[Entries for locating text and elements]
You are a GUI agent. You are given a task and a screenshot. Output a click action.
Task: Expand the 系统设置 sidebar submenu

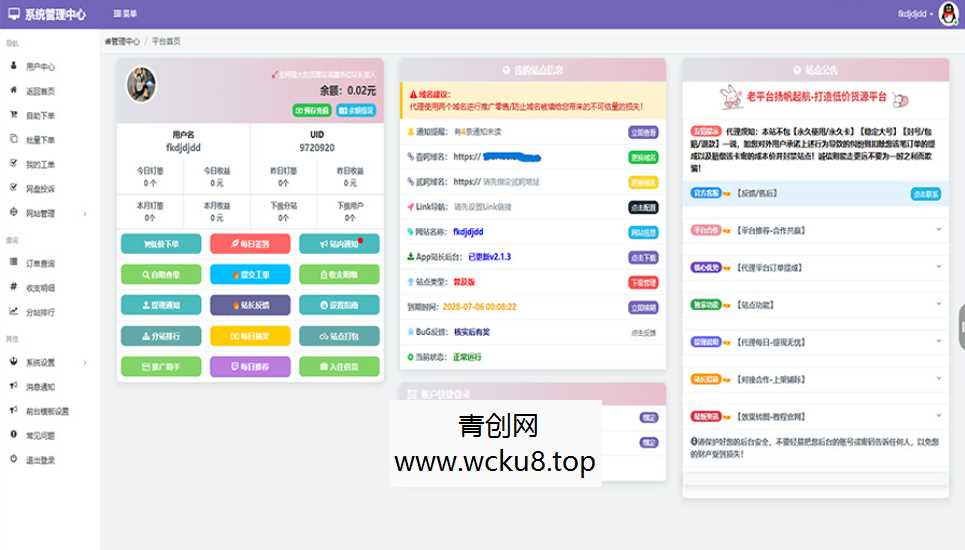pos(84,362)
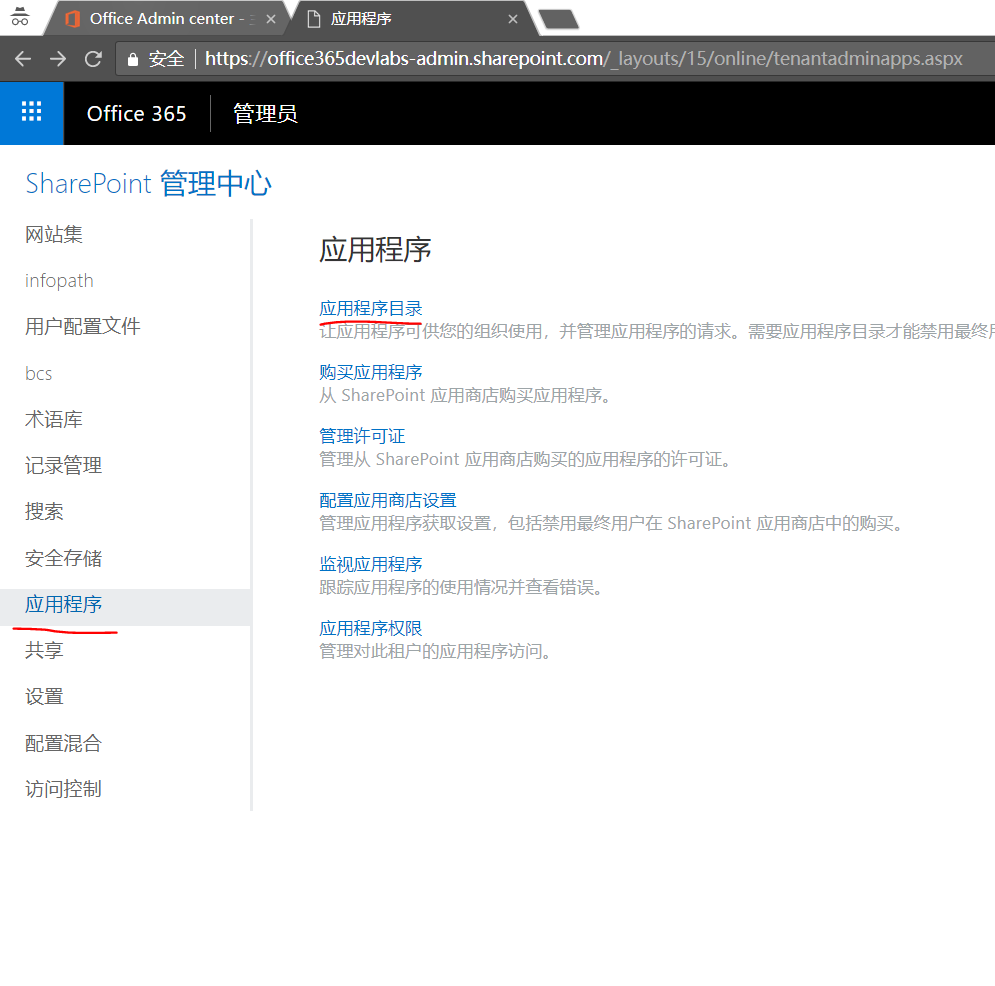Click the browser forward arrow
995x986 pixels.
pyautogui.click(x=58, y=58)
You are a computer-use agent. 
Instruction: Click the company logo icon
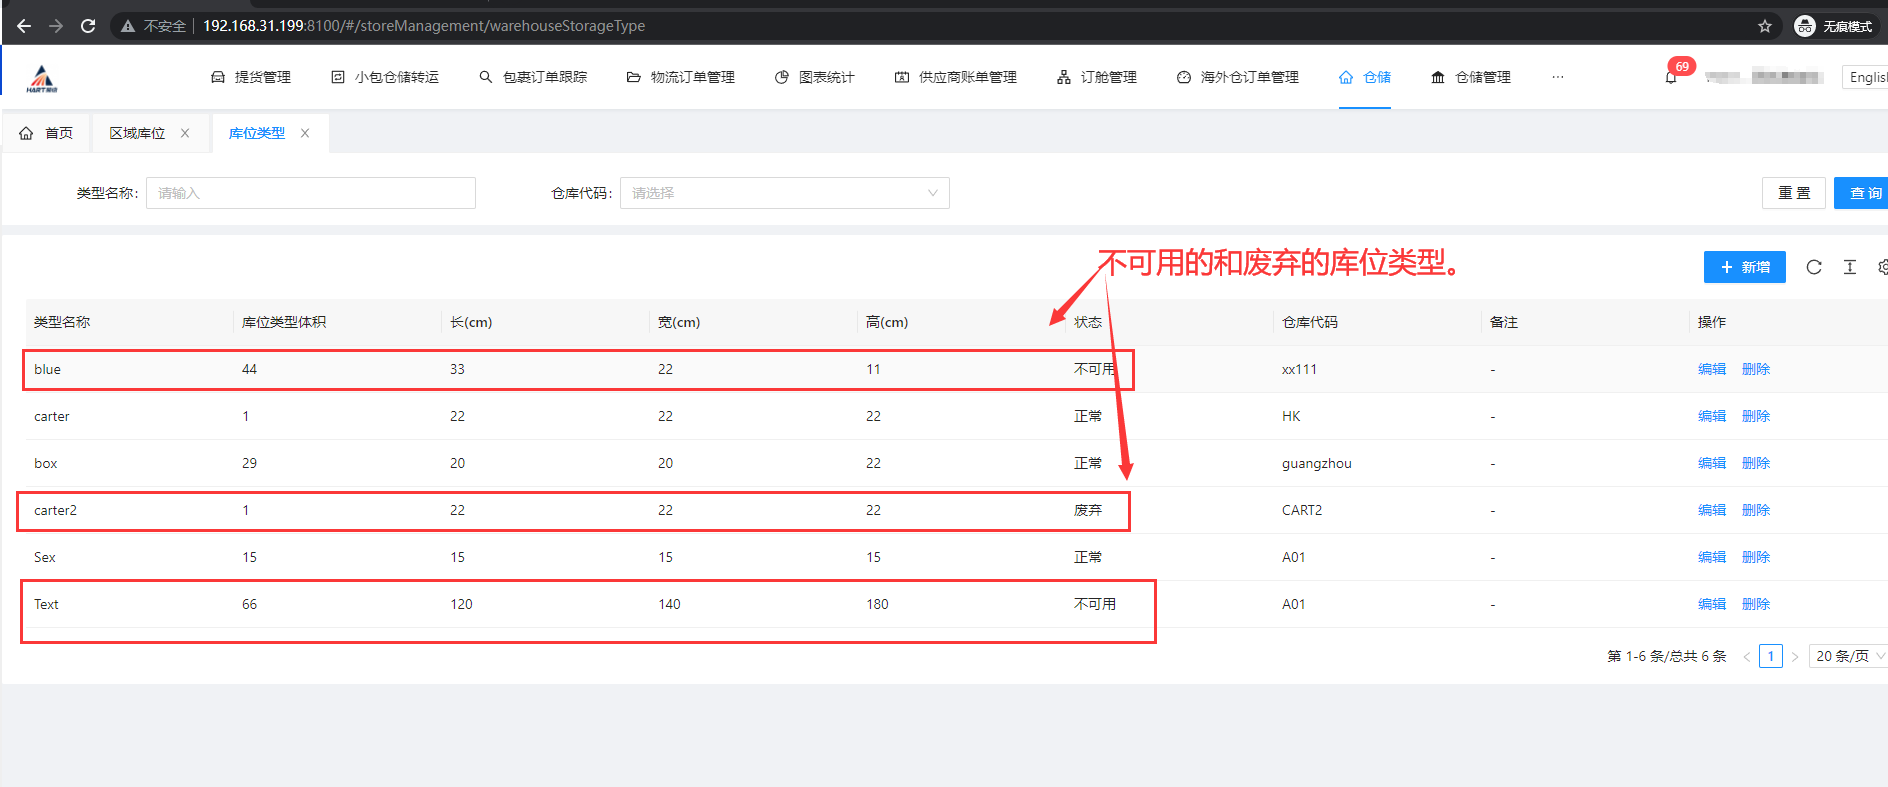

▸ Problem requirements:
Rewrite all of the material above, replacing every occurrence of "agent" with "assistant" and leaving everything else unchanged. Leave the pictures out of your answer.

▸ Answer in full:
You are a GUI assistant. You are given a task and a screenshot. Output a click action.
Task: Expand the 系统设置 sidebar submenu

pos(84,362)
Click the browser forward arrow
995x986 pixels.
pyautogui.click(x=58, y=58)
You are a computer-use assistant. 
Instruction: Click the company logo icon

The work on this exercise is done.